ページの表示速度を改善する方法はいくつかありますが、ざっくりフロントエンドの対策とサーバーサイドの対策とに分けて考えることができます。フロントエンドの対策としては、ページ内にあまり大量の画像や動画などを表示しない、画像のサイズを小さくする、大量のCSSファイルやJavaScriptファイルなどを読み込ませない、といった工夫を挙げられます。

サーバーサイドの対策は、Webサーバー自体の処理速度を向上させるようにシステム的なチューニングを行うというものです。自社でWebサーバーを運用していて、かつホームページの表示速度に問題がある場合は、サーバーを管理するエンジニアの力を借りてチューニングを行いましょう。また、レンタルサーバー(ホスティング)上でホームページを運用しているのであれば、サーバーの乗り換えによって処理速度を改善できる場合もあります。

HTMLのチューニングや被リンク対策などを行ったうえで、どうしても結果が出ない場合は、こういった対策についても検討してみるとよいでしょう。

⑦良質なコンテンツを増やす

7つ目のポイントは、良質なコンテンツを増やすということ。
ホームページの主役は結局のところコンテンツですから、良いコンテンツをコツコツと作り続けることが、地味なようでも最良のSEO対策になります。

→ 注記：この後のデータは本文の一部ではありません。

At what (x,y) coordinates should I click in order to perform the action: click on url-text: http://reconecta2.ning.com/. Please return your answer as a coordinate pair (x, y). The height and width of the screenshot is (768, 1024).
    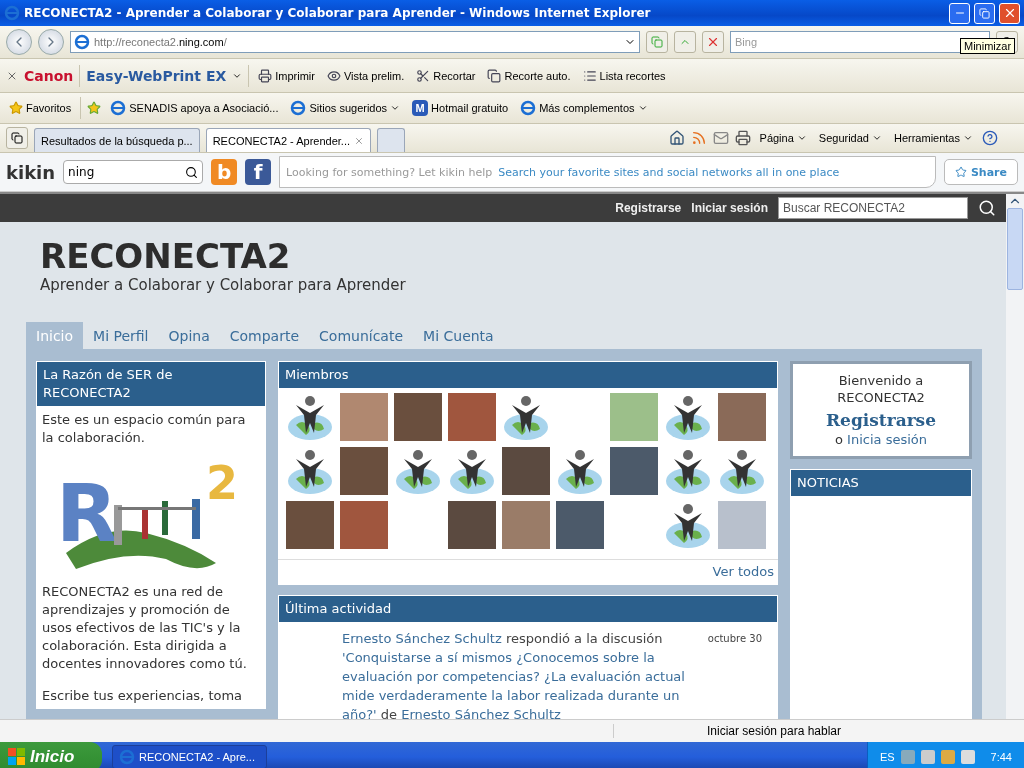
    Looking at the image, I should click on (161, 42).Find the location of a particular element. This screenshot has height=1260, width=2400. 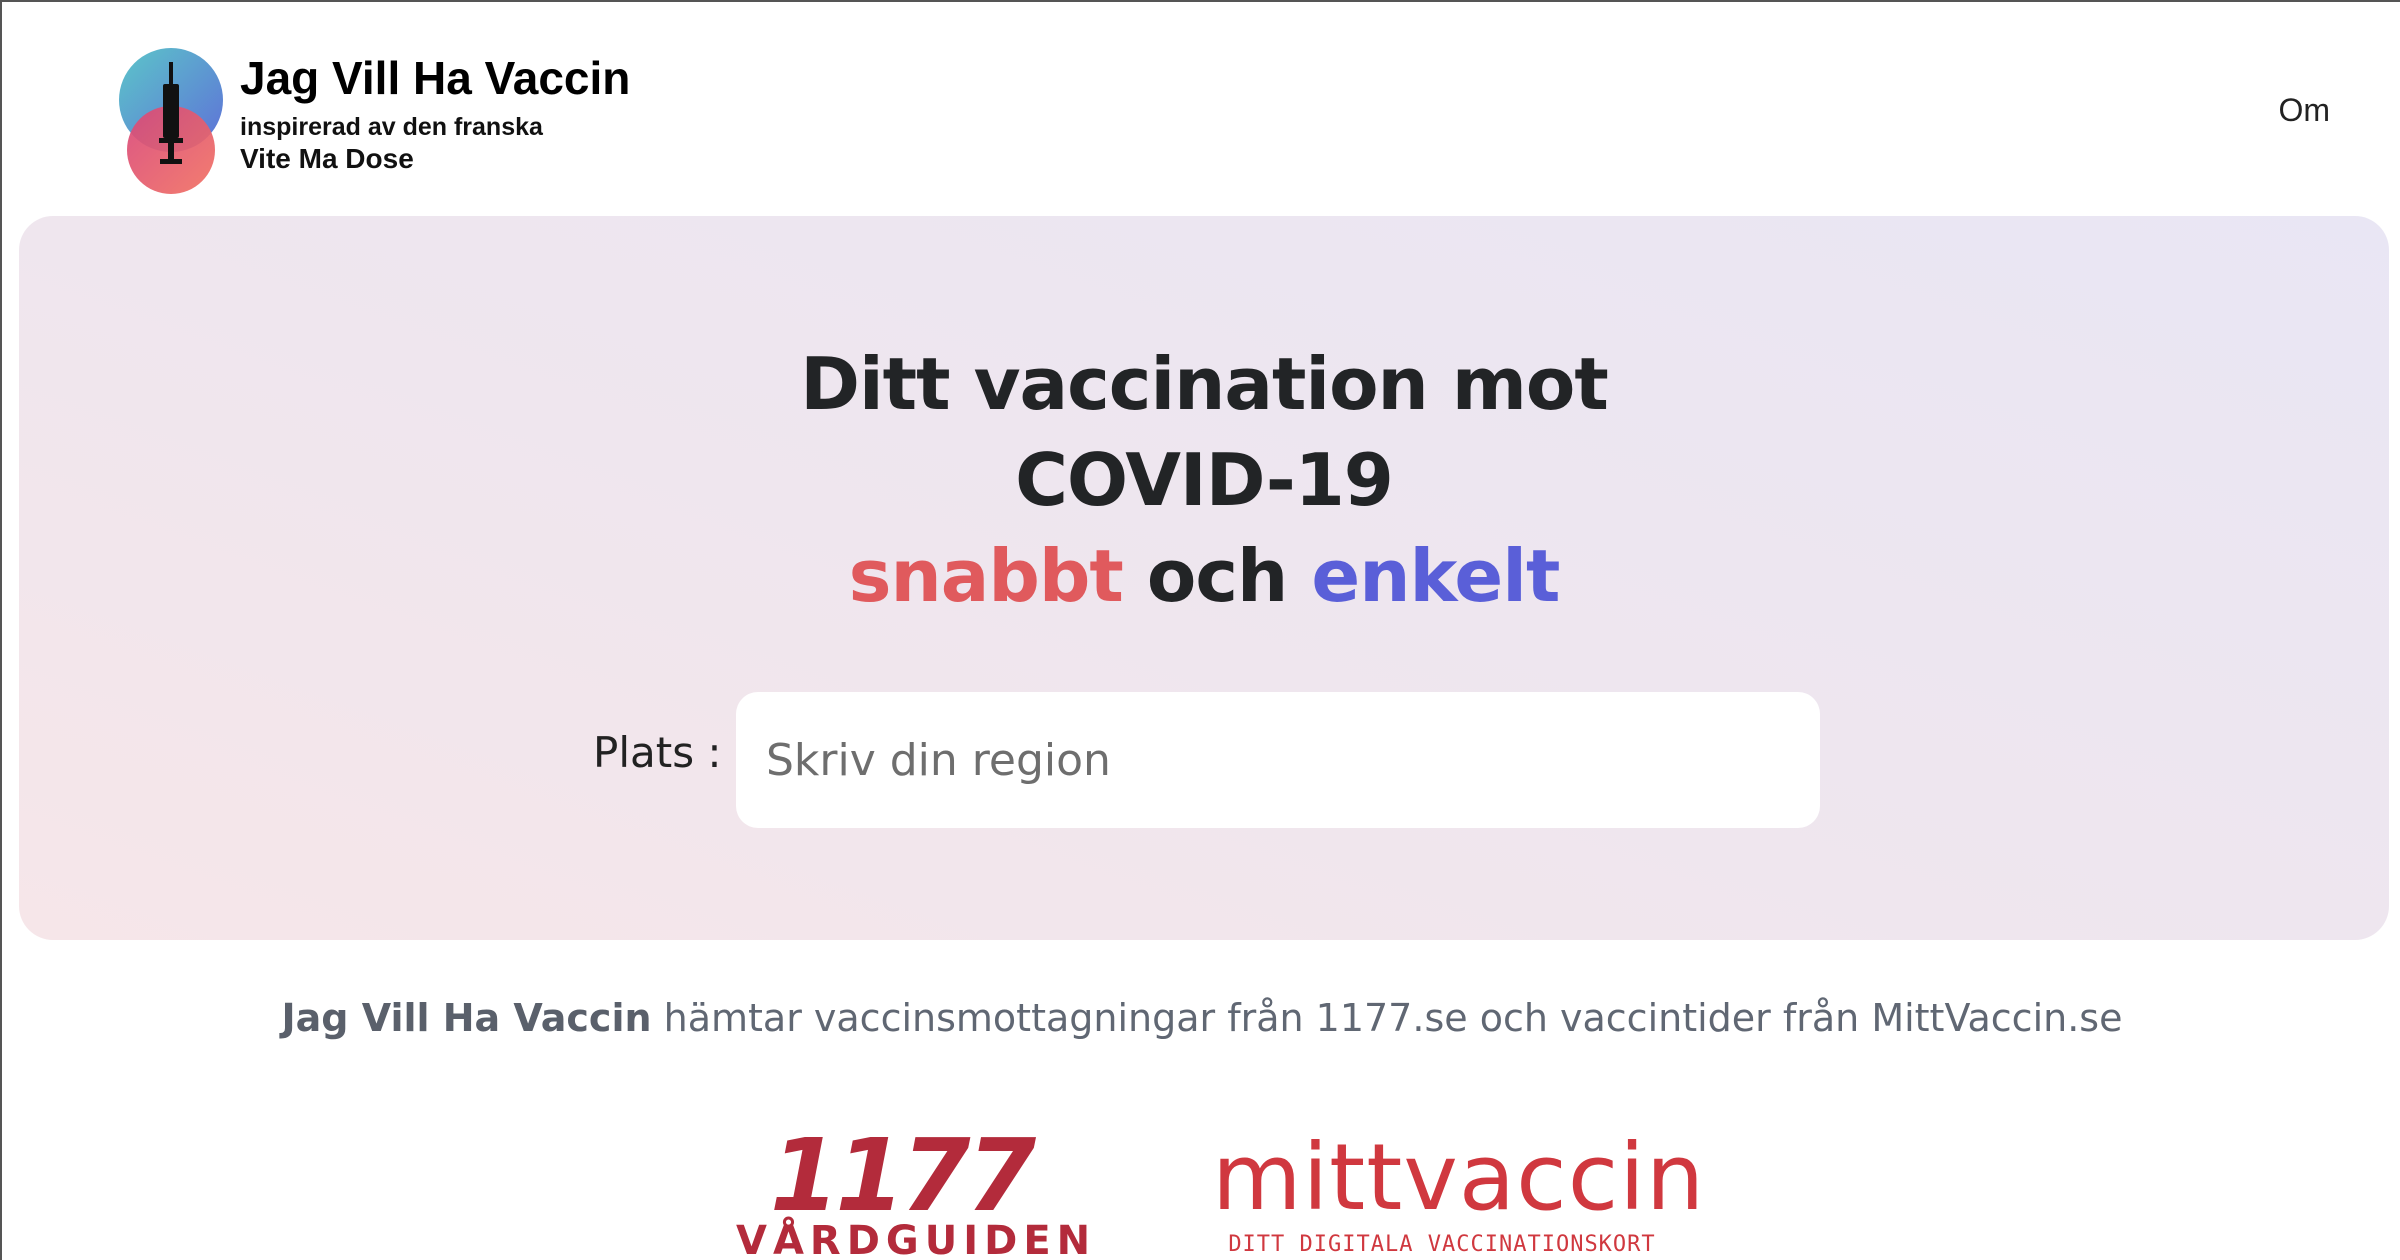

hero-word-easy: enkelt is located at coordinates (1436, 576).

もちろん、やみくもにコンテンツの量だけ増やせばよいというものではありません。
ターゲットユーザーがどのような情報を求めているかをきちんと把握し、適切な情報を分かりやすい形で提供することが大切だといえます。

なお、コンテンツを追加したら、前述のようなHTMLチューニングを含めたSEO対策を施すこともお忘れなく。

⑧SNSでのシェアについて

最後に、SNSでのシェアがSEOに関係するかどうかについてお話しておきましょう。

SNSが一般に普及し、いろいろな意味で私たちの生活に重要な役割を果たすようになりました。最近の若い人からは、検索エンジンの検索結果よりSNS上でシェアされてきた情報を信頼する……というような話もちらほら耳にします。

このSNSに関して、「SNSでたくさんシェアされたページの検索順位が上がった」という現象が時折見られます。これを受けて、SEO対策のためにSNS上でのシェア獲得に取り組むケースがありますが、Googleは2015年8月の時点で「SNS上でのシェアと検索順位の間に直接の関係はない」と回答しています。

English Google Webmaster Central office-hours hangout(英語動画)

ただ、この回答にある「直接の」というのがポイントです。つまり「間接的な効果」は否定していません。SNSでたくさんシェアされるページというのは、そもそもユーザーに好まれる良質なコンテンツであると考えることはできます。また、SNS経由でそのページのコンテンツを見たユーザーがブログからリンクを張ることで、被リンクの数が増える効果も期待できます。

シェアやいいねを増やすためにスパム的な活動をするのではなく、「SNSでシェアされるような(良い)コンテンツを作る」よう心がけることが、結果的にSEO対策につながると考えることはできそうです。

SEO対策の本質は「ユーザーの視点で考えること」

以上、ホームページ集客におけるSEO対策の概要と、押さえておくべき8つのポイントを紹介しました。

検索エンジンを提供するGoogleやYahoo!などのビジネスモデルは、「検索をするユーザー」をたくさん集めて、そのユーザーに向けた広告の機会を広告主に販売することです。検索エンジンは1人も多くのユーザーをひきつけるため、「ユーザーの求める情報を適切に提供する」ことを最優先事項としてアルゴリズムを設計しています。

SEO対策を実施する際にはこの事を念頭におき、テクニックに走るのではなく、ターゲットユーザーが求める情報を正しい形で提供するよう心がけましょう。